That pretty well describes U.S. sales for the last forty years.
During the rise of California as a wine-growing region in the last quarter of the 20th century Cabernet Sauvignon was king (and Chardonnay queen). Merlot held a distant second place to Cab for red wine drinkers. It was easier to drink young, but usually less interesting.
Then two events happened having huge effects on Merlot sales in the U.S.
In 1991 The French Paradox segment on 60 Minutes concluded the French may have a lower rate of heart attacks because of their high consumption of red wine. American consumers jumped on board and Merlot was ready with its easy-to-drink nature. Demand outstripped supply so Merlot got planted everywhere including some places where it probably shouldn't. The result was a lot of bland wine with no real varietal character. Merlot got a bad reputation with the more "serious" wine drinkers.

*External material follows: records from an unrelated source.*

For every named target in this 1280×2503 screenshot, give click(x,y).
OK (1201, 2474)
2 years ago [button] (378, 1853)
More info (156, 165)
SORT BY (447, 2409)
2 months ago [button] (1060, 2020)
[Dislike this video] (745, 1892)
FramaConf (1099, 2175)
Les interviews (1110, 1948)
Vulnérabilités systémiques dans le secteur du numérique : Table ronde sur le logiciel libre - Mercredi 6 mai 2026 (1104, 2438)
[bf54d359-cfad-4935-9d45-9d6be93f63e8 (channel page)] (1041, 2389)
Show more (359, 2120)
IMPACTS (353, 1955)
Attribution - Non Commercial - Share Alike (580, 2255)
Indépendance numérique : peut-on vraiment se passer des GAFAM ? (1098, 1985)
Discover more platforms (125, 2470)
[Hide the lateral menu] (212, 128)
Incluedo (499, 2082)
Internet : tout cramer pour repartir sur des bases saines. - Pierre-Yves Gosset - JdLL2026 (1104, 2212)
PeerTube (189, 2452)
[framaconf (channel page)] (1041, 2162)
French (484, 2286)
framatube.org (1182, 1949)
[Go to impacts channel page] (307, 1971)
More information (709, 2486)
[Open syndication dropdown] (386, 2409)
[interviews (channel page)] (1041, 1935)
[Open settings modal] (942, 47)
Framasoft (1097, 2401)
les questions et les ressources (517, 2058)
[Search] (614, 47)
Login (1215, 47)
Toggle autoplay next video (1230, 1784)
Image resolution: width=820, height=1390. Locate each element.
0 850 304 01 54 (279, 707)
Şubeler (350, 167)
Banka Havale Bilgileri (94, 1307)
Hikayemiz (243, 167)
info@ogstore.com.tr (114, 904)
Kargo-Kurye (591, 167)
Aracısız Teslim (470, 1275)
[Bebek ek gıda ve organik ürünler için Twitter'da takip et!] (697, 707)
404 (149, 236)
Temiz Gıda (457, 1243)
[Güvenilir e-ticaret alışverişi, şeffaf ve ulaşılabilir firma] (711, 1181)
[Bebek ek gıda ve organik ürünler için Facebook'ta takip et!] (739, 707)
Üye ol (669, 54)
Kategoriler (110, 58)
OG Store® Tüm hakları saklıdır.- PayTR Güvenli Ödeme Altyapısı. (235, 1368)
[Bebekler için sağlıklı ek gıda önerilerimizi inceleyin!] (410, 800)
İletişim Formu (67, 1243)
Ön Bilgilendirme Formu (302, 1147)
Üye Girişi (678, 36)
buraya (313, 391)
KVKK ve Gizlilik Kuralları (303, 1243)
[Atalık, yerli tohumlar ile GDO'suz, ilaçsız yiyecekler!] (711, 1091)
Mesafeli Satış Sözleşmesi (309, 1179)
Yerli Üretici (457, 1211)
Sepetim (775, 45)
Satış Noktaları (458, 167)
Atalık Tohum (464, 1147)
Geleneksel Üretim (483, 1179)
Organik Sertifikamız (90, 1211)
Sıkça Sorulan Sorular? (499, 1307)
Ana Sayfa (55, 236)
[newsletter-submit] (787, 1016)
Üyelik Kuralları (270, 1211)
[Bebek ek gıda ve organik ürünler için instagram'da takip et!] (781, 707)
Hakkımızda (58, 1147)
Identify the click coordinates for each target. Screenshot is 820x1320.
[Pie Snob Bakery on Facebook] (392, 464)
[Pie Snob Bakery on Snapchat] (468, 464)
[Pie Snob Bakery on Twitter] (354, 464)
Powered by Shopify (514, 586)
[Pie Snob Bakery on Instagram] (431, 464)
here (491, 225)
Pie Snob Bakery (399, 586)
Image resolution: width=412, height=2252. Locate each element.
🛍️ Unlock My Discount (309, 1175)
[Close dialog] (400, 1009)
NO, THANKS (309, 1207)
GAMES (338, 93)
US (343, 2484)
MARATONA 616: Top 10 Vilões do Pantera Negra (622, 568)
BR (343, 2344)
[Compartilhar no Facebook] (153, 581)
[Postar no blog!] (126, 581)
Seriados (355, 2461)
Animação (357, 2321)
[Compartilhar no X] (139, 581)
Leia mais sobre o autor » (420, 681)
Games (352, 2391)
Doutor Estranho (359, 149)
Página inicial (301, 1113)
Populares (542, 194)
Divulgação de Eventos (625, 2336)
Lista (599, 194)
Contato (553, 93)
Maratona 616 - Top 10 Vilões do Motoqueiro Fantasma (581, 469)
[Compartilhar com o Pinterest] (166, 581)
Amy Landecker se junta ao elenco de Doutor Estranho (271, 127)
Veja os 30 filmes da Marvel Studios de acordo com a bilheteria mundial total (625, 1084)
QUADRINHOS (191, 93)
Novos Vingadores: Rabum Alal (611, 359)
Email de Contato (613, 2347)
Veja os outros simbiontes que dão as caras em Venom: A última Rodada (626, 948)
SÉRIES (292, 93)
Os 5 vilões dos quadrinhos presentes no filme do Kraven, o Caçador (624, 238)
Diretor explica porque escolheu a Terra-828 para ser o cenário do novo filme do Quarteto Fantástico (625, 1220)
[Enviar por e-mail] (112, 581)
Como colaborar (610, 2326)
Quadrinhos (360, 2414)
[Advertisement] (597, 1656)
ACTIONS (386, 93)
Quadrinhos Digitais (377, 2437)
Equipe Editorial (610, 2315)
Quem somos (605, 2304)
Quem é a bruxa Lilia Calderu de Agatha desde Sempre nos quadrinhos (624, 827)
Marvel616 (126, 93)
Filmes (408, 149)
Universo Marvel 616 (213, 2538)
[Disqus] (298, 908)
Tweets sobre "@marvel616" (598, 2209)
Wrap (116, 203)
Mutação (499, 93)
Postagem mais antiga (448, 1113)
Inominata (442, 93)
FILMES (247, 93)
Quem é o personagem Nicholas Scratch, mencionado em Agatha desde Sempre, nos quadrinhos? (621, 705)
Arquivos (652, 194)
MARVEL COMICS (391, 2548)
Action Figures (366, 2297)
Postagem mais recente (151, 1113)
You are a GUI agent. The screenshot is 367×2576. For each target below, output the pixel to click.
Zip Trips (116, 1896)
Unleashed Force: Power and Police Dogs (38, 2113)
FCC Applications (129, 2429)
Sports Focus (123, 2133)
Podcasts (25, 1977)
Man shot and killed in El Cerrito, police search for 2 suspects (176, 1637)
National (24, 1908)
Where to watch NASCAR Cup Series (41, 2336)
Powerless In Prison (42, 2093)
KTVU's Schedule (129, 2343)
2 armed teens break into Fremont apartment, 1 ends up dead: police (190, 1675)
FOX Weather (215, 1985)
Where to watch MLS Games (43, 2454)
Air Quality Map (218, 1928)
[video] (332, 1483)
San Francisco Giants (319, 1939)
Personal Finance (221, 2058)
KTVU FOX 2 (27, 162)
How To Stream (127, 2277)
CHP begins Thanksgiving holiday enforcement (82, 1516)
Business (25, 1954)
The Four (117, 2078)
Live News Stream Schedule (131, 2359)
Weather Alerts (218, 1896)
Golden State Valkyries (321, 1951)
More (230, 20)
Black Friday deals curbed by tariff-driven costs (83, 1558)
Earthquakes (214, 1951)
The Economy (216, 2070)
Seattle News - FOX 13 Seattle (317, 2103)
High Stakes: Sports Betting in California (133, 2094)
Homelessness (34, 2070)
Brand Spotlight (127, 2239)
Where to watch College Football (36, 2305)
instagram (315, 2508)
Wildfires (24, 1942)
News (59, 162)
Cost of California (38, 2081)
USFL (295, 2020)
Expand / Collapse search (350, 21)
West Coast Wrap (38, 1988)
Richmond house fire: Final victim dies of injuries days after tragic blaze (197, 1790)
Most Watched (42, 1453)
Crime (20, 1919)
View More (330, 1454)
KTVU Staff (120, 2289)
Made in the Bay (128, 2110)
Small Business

|Miles and Jack contemplating the|
high price of Pinot
Image from thecia.com.au
In 2004 a somewhat minor movie Sideways made Merlot uncool as the main character declared he'd never drink any f%#$ing Merlot, but he loved Pinot Noir. The movie's inside joke was his prized bottle of French wine he was carrying around for a special occasion was Merlot-based. By the way, Merlot is the most widely planted red grape in France.
The damage was done to Merlot, but you know what, much of the Merlot on the market deserved it. Merlot had become a commodity wine, that is, you'd ask for "A glass of red wine" and would get a nondescript Merlot. It was the Toyota Camry of wines--boring, but reliable. A lot of Merlot vineyards have been recently ripped out and replanted with something else. That's also probably good.
Now Merlot seems to be making a bit of a comeback. There are folks who continue to make quality Merlot though these are going to be more than ten bucks a bottle, but are still cheaper than the higher priced Cabernets.
|A "real" Merlot|
Image from vinopedia.com
Gundlach Bundschu has been a long-time favorite. They make well-structured, tasty Merlots that will actually age well.
So what's in store for Merlot sales in the future? I think they will actually be helped by Pinot Noir's popularity because Pinot prices are very high and still rising. Merlot sales will perhaps be hurt a bit by the softer, fruitier Cabernets being produced these days as they compete directly with Merlot, I believe. What can help Merlot? How about some blends? In the "old days" a lot of Merlot had maybe 20% Cab in it for structure and heft. Merlot needs some Cab, Malbec, heck, some Syrah, to make it more interesting.